Verifying hand-vectorized Rust code

Rust logo One of the major themes in our work on Rust verification is eliminating verification obstacles: things that mean that you can’t even run a verification tool on your code. So we have worked on how to verify cargo crates, how to verify code that uses the Rust FFI and how to verify programs with command line arguments. One recurring obstacle is that some code depends on processor-specific intrinsic functions. For example the Aho-Corasick crate supports fast string searches using SIMD acceleration and uses intrinsics to access the x86 architecture’s AVX2 or SSE2 vector extensions if they are available. Although verification tools could support these intrinsics, most of them do not – so if your program uses Aho-Corasick (or any crate that depends on it like the regex crate), then you won’t be able to verify your program.

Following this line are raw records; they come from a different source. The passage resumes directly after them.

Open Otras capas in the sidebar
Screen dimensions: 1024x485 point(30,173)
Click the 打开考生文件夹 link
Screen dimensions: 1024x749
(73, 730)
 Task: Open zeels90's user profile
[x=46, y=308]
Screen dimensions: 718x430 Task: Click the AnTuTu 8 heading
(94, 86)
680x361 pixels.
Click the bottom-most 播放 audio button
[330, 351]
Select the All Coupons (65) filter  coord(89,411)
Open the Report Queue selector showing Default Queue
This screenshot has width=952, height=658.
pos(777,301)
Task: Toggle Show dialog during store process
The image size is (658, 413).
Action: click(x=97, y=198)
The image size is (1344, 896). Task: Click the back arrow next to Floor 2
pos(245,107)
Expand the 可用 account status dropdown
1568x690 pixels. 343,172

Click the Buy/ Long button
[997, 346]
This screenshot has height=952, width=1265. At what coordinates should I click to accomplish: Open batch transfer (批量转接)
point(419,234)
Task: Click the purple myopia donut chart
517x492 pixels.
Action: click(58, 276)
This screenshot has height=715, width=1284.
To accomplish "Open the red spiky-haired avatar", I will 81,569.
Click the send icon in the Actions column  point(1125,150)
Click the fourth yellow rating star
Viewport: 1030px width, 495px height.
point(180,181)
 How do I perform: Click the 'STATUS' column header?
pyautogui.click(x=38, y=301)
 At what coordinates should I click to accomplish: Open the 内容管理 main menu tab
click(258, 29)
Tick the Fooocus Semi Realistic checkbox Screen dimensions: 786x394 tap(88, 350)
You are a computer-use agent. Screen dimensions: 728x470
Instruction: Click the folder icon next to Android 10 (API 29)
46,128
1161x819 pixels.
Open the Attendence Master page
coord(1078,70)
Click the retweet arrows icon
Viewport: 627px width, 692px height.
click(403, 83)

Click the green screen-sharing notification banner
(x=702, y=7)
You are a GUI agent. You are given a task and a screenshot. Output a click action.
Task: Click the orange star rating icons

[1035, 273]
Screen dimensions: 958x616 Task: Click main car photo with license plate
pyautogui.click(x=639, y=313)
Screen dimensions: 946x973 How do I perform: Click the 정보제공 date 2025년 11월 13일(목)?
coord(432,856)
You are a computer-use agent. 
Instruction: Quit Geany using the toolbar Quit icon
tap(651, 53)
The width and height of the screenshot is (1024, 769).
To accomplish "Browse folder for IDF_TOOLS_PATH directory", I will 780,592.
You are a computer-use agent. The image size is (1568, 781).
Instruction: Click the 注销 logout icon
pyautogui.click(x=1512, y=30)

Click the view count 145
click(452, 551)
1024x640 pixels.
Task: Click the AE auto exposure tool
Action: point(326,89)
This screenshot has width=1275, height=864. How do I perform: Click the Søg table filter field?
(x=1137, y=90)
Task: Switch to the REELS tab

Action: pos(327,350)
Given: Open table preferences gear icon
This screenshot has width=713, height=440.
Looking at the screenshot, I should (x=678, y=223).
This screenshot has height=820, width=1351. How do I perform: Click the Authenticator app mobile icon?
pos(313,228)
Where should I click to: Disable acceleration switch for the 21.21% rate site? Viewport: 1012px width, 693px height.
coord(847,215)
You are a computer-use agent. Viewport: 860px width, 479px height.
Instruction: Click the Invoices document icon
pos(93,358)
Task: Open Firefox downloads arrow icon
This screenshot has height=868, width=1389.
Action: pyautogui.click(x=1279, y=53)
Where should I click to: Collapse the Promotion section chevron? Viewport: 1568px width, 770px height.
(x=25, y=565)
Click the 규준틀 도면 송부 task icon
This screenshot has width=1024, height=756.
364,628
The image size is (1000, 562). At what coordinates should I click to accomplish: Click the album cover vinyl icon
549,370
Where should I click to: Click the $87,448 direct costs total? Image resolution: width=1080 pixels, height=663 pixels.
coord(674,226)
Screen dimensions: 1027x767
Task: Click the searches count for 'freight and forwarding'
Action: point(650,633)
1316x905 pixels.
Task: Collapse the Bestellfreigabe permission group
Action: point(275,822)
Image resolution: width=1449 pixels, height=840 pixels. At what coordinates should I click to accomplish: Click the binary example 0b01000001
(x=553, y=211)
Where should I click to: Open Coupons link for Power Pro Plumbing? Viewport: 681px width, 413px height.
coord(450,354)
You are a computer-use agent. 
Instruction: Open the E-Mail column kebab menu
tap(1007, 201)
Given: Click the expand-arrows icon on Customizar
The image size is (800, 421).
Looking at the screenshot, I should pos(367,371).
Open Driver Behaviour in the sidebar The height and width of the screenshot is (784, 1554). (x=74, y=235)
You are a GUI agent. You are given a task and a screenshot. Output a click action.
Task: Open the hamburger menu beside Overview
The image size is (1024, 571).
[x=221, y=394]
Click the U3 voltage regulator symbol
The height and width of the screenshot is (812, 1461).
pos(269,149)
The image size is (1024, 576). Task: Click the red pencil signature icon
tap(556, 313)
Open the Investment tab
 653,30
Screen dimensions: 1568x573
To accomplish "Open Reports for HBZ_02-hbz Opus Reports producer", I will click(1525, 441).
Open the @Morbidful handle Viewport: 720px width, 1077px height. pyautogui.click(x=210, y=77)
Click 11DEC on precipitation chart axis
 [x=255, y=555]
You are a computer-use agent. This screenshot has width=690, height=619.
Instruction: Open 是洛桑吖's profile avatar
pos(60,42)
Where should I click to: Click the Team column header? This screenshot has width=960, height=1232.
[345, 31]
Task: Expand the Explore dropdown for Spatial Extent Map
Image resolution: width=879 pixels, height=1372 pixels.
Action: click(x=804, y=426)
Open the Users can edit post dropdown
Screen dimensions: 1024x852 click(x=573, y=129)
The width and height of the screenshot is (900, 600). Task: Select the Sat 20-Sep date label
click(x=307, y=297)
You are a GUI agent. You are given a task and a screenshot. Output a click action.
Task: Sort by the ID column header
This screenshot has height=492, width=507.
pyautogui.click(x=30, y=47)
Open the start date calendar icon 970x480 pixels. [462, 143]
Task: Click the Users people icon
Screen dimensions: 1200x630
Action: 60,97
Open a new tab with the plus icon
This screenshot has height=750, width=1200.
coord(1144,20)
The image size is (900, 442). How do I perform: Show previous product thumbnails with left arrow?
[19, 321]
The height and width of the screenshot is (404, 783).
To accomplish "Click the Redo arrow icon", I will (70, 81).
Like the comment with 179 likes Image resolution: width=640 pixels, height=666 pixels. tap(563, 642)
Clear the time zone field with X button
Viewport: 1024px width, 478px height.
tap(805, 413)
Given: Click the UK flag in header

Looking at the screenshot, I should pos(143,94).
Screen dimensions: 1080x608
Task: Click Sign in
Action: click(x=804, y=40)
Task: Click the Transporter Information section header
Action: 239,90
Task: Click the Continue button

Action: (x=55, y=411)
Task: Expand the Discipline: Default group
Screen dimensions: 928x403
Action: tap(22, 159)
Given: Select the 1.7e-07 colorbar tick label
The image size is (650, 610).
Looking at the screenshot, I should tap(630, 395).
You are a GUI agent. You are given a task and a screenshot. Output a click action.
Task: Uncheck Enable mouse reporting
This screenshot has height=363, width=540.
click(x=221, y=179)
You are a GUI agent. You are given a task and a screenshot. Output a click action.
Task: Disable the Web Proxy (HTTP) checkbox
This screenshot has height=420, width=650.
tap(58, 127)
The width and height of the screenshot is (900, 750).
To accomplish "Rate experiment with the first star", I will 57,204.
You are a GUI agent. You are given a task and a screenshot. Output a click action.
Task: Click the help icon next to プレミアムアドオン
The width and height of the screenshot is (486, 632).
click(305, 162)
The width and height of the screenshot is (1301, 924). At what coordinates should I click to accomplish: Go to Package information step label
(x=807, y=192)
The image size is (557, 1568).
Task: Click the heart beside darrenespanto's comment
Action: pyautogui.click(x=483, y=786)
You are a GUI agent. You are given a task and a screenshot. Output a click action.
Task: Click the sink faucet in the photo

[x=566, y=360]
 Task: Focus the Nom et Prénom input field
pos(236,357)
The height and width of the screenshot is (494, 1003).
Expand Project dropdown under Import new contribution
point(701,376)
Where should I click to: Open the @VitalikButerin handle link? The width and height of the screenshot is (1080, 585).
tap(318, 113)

[Since writing this post, we have realized that the approach described here does not work very well. We now favour the much more effective “emulate, don’t eliminate” approach described here: using a SIMD emulation library to replace SIMD intrinsics.]

The solution to this problem lies in the cause of the problem. Verification tools don’t implement these intrinsics because they are not available on all processors. For the same reason, any reasonably portable library must have a way of disabling use of these intrinsics. Typically, it has a portable “slow path” that can be used if the vectorized “fast path” is not supported. So the solution is to force the library to always use the more portable slow path.1 2

The way that Rust programs dynamically decide whether a given instruction extension is available or not is to use the std-detect crate and to use macros like this which detect whether the AVX2 extension is available.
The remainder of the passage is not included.